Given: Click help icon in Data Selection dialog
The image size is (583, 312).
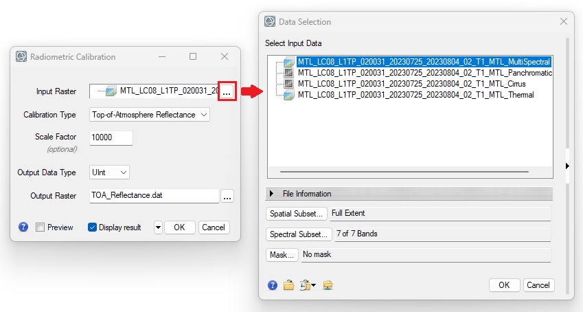Looking at the screenshot, I should (273, 285).
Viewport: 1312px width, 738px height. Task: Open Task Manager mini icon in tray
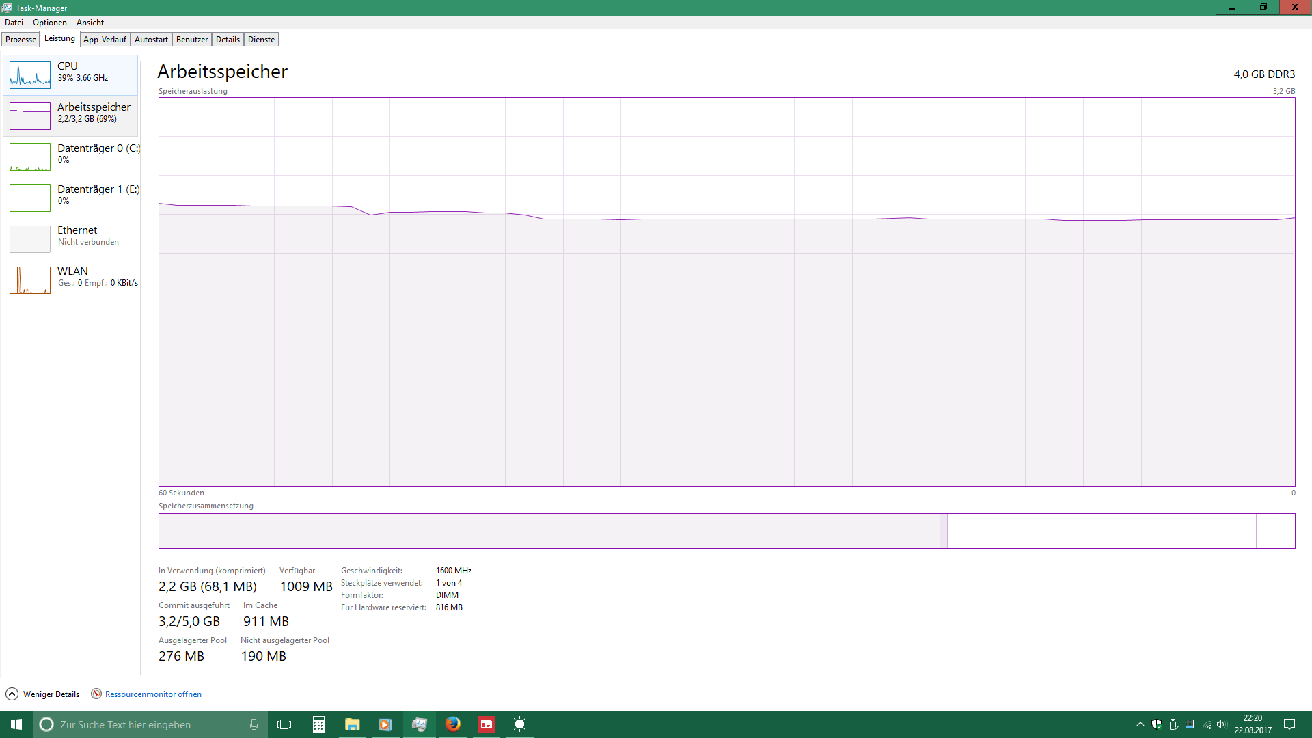1190,724
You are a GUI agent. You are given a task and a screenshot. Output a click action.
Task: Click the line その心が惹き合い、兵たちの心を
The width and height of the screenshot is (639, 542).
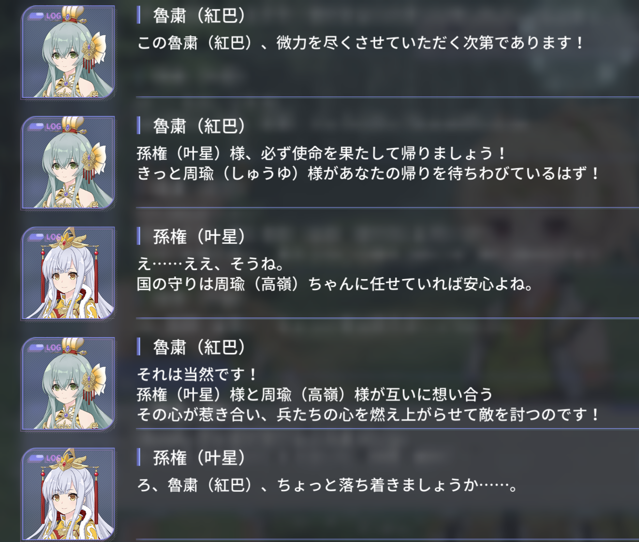368,415
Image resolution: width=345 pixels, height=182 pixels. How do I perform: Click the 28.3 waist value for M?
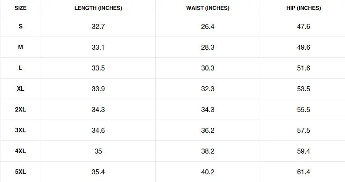tap(208, 47)
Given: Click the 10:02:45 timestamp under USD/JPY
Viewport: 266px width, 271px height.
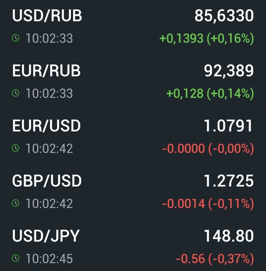Looking at the screenshot, I should coord(49,259).
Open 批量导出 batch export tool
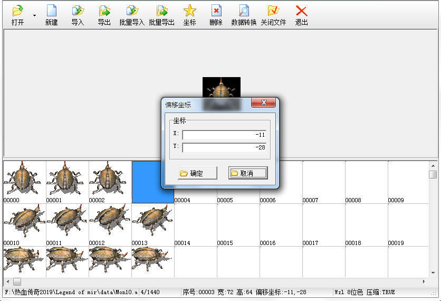This screenshot has height=301, width=441. 161,12
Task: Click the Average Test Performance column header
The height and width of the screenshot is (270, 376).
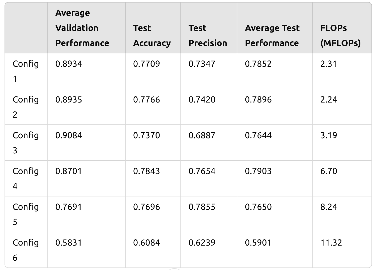Action: 272,36

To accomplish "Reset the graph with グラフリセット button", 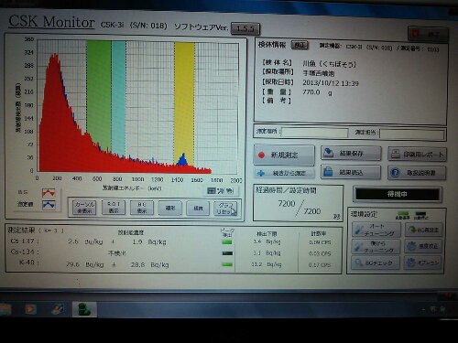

==========

§ **Exercise objective**
Rewrite the records from the line containing "Open 批量导出 batch export tool" through the end of the records, replacing "column header" with "column label" and keeping everything else the same. Omit the pictures.

§ **Solution for this task**
Open 批量导出 batch export tool
This screenshot has height=301, width=441. 161,12
Task: Click the Average Test Performance column label
The height and width of the screenshot is (270, 376).
Action: 272,36

To accomplish "Reset the graph with グラフリセット button", 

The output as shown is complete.